(Saved data entries)
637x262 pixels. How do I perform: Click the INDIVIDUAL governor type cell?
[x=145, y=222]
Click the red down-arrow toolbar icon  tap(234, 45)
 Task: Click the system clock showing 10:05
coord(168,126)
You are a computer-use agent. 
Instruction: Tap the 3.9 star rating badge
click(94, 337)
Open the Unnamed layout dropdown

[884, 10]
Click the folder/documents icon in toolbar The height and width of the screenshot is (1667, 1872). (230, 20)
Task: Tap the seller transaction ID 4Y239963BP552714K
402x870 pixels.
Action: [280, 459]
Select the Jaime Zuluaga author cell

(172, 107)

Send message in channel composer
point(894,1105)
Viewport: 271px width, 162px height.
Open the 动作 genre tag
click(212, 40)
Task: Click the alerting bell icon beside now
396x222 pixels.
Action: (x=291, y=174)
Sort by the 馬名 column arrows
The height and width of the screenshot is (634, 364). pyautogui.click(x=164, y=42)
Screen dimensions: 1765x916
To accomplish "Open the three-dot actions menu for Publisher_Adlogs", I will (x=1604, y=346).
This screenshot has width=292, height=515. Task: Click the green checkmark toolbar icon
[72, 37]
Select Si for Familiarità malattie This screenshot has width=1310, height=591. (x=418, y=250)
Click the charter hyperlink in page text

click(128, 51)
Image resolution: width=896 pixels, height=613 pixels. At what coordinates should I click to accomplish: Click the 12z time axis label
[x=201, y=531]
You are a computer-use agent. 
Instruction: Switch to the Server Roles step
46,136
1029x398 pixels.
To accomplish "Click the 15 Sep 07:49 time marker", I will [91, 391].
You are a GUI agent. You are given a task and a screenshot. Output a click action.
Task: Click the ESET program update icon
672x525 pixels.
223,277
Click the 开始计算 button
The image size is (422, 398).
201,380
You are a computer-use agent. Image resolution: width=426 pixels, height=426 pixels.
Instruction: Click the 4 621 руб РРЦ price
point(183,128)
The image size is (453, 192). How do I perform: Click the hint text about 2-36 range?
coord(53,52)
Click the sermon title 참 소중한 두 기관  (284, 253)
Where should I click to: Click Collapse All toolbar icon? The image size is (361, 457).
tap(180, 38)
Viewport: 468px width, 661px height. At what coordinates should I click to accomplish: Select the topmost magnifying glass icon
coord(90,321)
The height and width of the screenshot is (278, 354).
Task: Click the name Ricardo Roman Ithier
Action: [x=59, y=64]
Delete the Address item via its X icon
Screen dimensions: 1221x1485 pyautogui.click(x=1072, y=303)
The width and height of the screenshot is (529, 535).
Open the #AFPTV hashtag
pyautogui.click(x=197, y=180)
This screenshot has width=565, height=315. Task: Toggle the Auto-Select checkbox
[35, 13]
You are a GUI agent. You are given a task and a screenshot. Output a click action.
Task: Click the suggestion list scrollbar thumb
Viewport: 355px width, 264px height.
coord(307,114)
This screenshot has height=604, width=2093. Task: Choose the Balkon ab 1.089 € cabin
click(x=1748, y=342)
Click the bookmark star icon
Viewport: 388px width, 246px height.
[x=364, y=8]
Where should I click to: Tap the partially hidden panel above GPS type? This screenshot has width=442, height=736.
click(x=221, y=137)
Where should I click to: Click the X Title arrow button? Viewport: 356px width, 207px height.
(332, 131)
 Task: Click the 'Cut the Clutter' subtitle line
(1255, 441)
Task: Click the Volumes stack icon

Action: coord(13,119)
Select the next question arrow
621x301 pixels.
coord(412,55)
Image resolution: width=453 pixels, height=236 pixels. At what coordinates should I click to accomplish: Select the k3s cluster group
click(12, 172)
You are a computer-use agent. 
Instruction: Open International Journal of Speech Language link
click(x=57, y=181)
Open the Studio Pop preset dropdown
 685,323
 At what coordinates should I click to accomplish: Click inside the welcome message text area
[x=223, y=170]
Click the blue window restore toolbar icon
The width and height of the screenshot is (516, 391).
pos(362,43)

§ **Exercise instructions**:
Could you retype exactly the lines from the one containing "Delete the Address item via its X icon" through the final line of the data above, and no others?

§ **Expected answer**:
Delete the Address item via its X icon
Screen dimensions: 1221x1485 pyautogui.click(x=1072, y=303)
The width and height of the screenshot is (529, 535).
Open the #AFPTV hashtag
pyautogui.click(x=197, y=180)
This screenshot has width=565, height=315. Task: Toggle the Auto-Select checkbox
[35, 13]
You are a GUI agent. You are given a task and a screenshot. Output a click action.
Task: Click the suggestion list scrollbar thumb
Viewport: 355px width, 264px height.
coord(307,114)
This screenshot has height=604, width=2093. Task: Choose the Balkon ab 1.089 € cabin
click(x=1748, y=342)
Click the bookmark star icon
Viewport: 388px width, 246px height.
[x=364, y=8]
Where should I click to: Tap the partially hidden panel above GPS type? This screenshot has width=442, height=736.
click(x=221, y=137)
Where should I click to: Click the X Title arrow button? Viewport: 356px width, 207px height.
(332, 131)
 Task: Click the 'Cut the Clutter' subtitle line
(1255, 441)
Task: Click the Volumes stack icon

Action: coord(13,119)
Select the next question arrow
621x301 pixels.
coord(412,55)
Image resolution: width=453 pixels, height=236 pixels. At what coordinates should I click to accomplish: Select the k3s cluster group
click(12, 172)
You are a computer-use agent. 
Instruction: Open International Journal of Speech Language link
click(x=57, y=181)
Open the Studio Pop preset dropdown
 685,323
 At what coordinates should I click to accomplish: Click inside the welcome message text area
[x=223, y=170]
Click the blue window restore toolbar icon
The width and height of the screenshot is (516, 391).
pos(362,43)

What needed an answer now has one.